Figure 1: Maxwell's Equations and Modified Yee Grid
This DSI method solves Maxwell's equations using a leapfrog scheme for time advancement in which the electric field projections are solved at every integral time step (t) and the magnetic field projects are solved at every half time step (t+½)
High Performance Computing
High performance computing is another important paradigm that is rapidly becoming an essential part of modeling particle accelerator structures. In order to get the accuracy in the simulations needed to design structures, the meshes must be sufficiently detailed to capture the intricacies of the geometries, resulting in more memory and longer runtimes. More ambitious simulations of entire accelerator structures would be impossible to simulate on a single processor machine, requiring terabytes of memory and years of runtime. Therefore, parallel codes are necessary to solve the more complicated and ambitious accelerator problems.
Tau3P
Under a DOE Grand Challenge and SCIDAC, the Advanced Computations Department (ACD) at the Stanford Linear Accelerator Center (SLAC) is developing parallel codes to solve these difficult accelerator problems on high performance computing platforms. One of ACD's codes which uses these aforementioned modern paradigms to help meet these ambitious design requirements is Tau3P, a parallel 3-D distributed-memory time domain electromagnetic solver. Tau3P uses the DSI method with unstructured meshes to fit the contours of complicated accelerator structures and model these large structures with a high degree of accuracy. Tau3P also uses domain decomposition and MPI to parallelize these large accelerator problems, allowing large problems to be solved that would serially be impossible due to memory and time constraints.
Implementation
Tau3P is written in C++ for portability and maintainability of the code. It runs on Linux clusters and has
also been ported to the Cray T3E and IBM SP at NERSC. Tau3P is a parallel code that uses MPI for inter-process communication. In the development of Tau3P, a concerted effort has been made to use existing software libraries as often as possible when they provide the necessary functionality.Figure 2 shows the basic design overview of Tau3p and how it is used with other applications in the structure design process.

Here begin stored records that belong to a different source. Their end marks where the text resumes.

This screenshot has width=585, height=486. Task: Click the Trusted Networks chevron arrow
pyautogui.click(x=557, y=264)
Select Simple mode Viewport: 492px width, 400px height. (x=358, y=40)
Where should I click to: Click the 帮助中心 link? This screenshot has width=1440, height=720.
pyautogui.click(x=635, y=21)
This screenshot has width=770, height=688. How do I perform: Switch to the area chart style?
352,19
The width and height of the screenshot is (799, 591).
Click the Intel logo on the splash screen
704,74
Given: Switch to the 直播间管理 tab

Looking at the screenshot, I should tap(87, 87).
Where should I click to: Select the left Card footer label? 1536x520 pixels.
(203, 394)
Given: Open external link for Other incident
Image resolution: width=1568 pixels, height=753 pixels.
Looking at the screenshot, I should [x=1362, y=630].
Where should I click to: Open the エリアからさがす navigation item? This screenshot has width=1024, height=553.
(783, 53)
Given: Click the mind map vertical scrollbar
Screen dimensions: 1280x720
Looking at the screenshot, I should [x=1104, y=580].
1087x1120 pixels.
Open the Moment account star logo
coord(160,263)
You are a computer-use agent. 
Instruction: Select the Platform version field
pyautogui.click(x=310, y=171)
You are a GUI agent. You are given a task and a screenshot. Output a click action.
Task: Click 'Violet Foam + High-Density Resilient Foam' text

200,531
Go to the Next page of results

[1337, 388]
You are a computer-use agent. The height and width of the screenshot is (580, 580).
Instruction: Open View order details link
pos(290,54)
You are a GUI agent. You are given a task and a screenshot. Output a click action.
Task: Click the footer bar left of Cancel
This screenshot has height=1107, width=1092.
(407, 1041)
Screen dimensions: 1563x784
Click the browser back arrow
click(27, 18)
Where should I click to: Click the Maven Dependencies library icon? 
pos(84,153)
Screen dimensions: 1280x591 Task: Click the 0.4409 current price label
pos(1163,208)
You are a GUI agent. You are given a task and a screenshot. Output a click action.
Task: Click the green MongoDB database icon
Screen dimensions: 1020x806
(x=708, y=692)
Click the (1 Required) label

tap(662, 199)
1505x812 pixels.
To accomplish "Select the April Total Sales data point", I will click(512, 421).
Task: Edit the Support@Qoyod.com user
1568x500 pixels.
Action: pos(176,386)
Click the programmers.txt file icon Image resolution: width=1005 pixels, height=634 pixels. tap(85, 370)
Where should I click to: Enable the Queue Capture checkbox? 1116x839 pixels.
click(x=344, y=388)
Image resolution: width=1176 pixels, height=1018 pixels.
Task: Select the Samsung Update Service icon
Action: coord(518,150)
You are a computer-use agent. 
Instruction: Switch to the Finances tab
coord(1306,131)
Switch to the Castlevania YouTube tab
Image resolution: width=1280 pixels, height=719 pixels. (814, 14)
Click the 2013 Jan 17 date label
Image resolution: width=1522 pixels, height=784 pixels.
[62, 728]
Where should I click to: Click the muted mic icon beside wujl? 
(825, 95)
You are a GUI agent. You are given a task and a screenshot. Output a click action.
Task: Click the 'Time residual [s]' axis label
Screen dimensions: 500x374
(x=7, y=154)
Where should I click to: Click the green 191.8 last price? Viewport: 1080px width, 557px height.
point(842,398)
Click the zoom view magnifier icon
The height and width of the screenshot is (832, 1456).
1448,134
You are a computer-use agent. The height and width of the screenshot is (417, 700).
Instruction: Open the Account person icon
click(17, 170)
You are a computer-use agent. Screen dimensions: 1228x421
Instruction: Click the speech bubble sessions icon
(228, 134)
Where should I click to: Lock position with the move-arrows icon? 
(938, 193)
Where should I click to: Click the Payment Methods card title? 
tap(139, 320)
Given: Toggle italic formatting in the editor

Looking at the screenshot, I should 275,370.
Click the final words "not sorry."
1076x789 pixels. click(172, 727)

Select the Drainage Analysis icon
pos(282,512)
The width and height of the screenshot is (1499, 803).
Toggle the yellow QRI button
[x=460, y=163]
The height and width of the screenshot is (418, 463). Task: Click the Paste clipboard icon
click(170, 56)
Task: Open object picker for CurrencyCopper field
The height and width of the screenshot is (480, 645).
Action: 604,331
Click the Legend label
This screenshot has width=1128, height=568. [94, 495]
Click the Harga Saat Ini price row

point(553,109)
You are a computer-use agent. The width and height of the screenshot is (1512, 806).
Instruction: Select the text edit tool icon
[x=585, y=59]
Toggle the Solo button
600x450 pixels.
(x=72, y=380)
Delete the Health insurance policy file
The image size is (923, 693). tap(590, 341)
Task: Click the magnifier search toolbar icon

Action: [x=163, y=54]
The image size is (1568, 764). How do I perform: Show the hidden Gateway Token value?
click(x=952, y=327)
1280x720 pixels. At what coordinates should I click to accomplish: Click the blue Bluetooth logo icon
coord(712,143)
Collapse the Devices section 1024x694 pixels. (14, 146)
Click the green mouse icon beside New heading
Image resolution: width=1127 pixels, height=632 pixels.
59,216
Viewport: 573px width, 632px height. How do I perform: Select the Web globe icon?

Figure 2: Tau3P Design Overview
Mesh
As mentioned before, Tau3P supports an unstructured grid for conformal meshes. The code supports hexahedra, tetrahedra, triangular prisms, and pyramids. CUBIT [2] is used to generate primarily hexahedron meshes for Tau3P. This meshing step is often a very difficult one. For complex geometries, a good mesh is essential for long-term stability of the Tau3P DSI implementation. CUBIT outputs a mesh that is then converted into a binary mesh format, NetCDF [3]. Tau3P uses the distributed mesh library distmesh to have each processor read in its share of the mesh and store it in the distributed mesh object DM_Mesh. After the initial naïve partitioning, distmesh uses ParMETIS [4], a parallel mesh partitioner, to repartition the mesh in an attempt to minimize communication and evenly distribute the elements. Next the edges and faces (faces numbered to effectively number dual edges) that are to be degrees of freedom are identified based on the boundary conditions assigned in the mesh. Tau3P currently supports four different types of boundary conditions: electric, magnetic, waveguide, and open.

Figure 3: Non-zero Pattern for Typical AE Matrix
Matrices
Matrices are assembled from the mesh information in order to efficiently solve the two equations produced by the DSI formulation of Maxwell's equations. The two matrices are stored in a matrix class belonging to the numerical methods library (NML): one (AH) to solve for the electric field projections and another (AE) to solve for the magnetic field projections. Two vectors from the NML library are also constructed to store the electric and magnetic field projections. The two matrices are both very sparse. The number of non-zeros per row can vary from 2 to 20 depending on the
orthogonality of the elements surrounding the degree of freedom. A typical matrix can be seen in Figure 3.
Solver
The Tau3P solvers use a leapfrog scheme to calculate the field projections at each time step. The most computationally expensive part of each solve step is the matrix/vector multiplication performed by the NML matrix classes. Tau3P has two different solvers: one for orthogonal meshes and one for non-orthogonal meshes. The non-orthogonal solver has a filter applied every 500 time steps. The Tau3P DSI algorithm generates two errors that are proportional to electromagnetic frequency: a truncation error when solving Maxwell's equations, and an averaging error for determining magnetic fields at a node. Since both errors increase with frequency, a low-pass filter, placed carefully to avoid a damping effect, can remove a large portion of the error and greatly improves stability and accuracy of the algorithm. However, for the stability of complex problems for many time steps, this filter is necessary.
Excitations
Excitations are set in Tau3P to drive fields through the structure so that the response to these fields can be studied. Tau3P allows different types of excitations in the accelerator structures so different phenomena in these structures can be studied. Tau3P handles the following excitations with appropriate boundary conditions: dipole excitation, waveguide excitation, and beam excitation. Dipole excitation consists of a dipole being excited at some point along a structure. Waveguide excitation is when modes are excited through a port in a waveguide to study the transmission properties of that structure. With beam excitation, the fields are excited along the z-axis of structure to simulate a beam passing through the structure.
Miscellaneous Features
Tau3P also has many other miscellaneous features that are useful in doing accelerator design. Tau3p has
several monitors that output electric and magnetic field data in various forms to be later processed by visualization tools to examine different aspects of the structures. Tau3P also has built in checkpoint and restart capabilities. These capabilities allow jobs to be restarted if a machine crashes or if the job cannot finish in time allowed by a queue. Another key feature of Tau3P is that it is build as a library with external hooks so it can be driven by external applications. This allows other applications to interact with Tau3P and extend the usefulness of the Tau3P field calculations.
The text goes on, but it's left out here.